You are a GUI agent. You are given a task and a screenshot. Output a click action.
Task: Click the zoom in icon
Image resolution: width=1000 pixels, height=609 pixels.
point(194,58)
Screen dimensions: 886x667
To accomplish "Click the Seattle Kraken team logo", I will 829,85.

--

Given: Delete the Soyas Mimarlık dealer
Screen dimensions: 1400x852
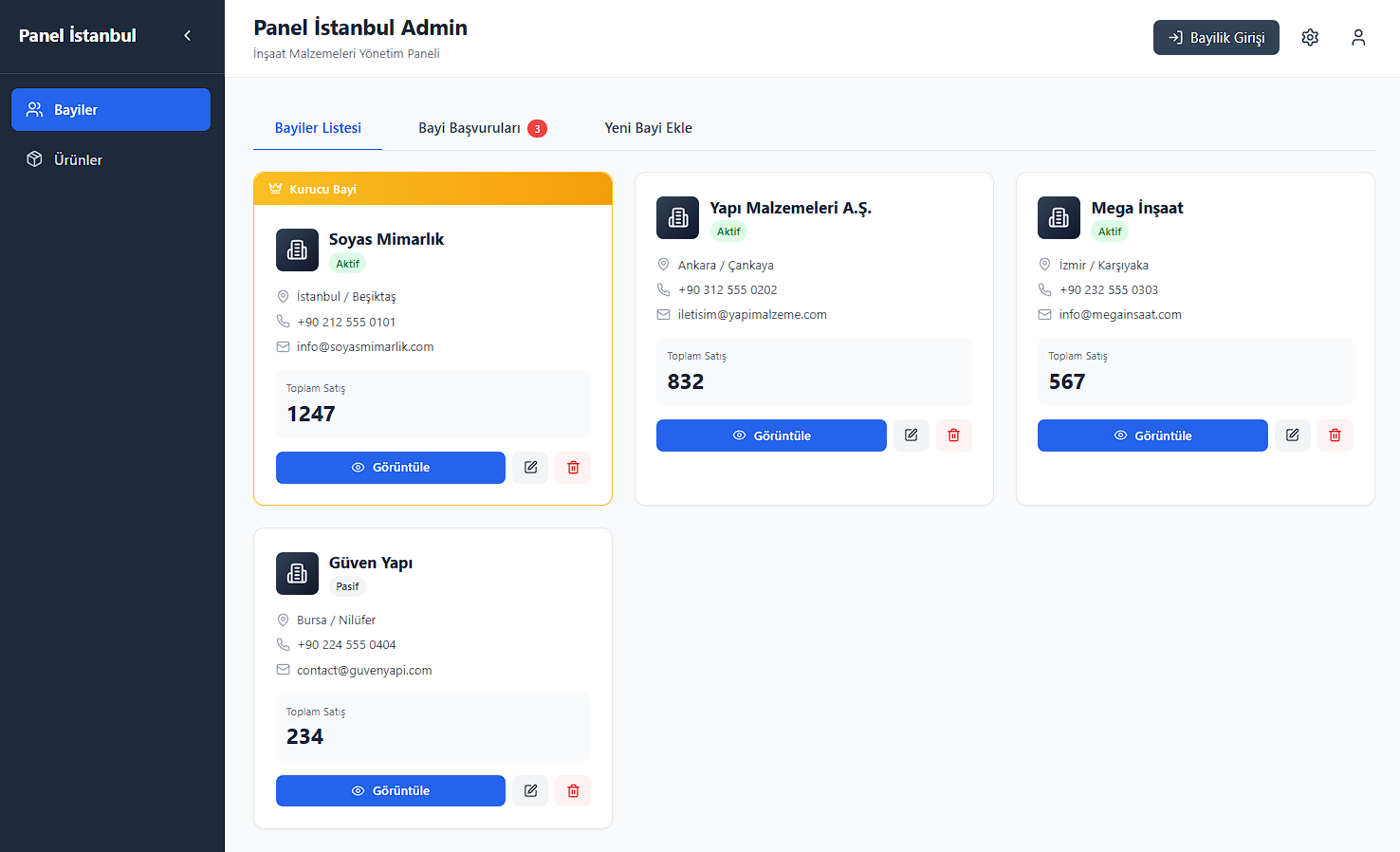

---

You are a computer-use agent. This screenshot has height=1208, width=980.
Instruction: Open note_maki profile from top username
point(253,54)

WHAT NEEDS TO BE DONE: Reproduce verbatim the rows beginning with the line that contains "You are a GUI" and ending with the line that contains "I will 829,85.", both included.

SOLUTION BELOW:
You are a GUI agent. You are given a task and a screenshot. Output a click action.
Task: Click the zoom in icon
Image resolution: width=1000 pixels, height=609 pixels.
point(194,58)
Screen dimensions: 886x667
To accomplish "Click the Seattle Kraken team logo", I will 829,85.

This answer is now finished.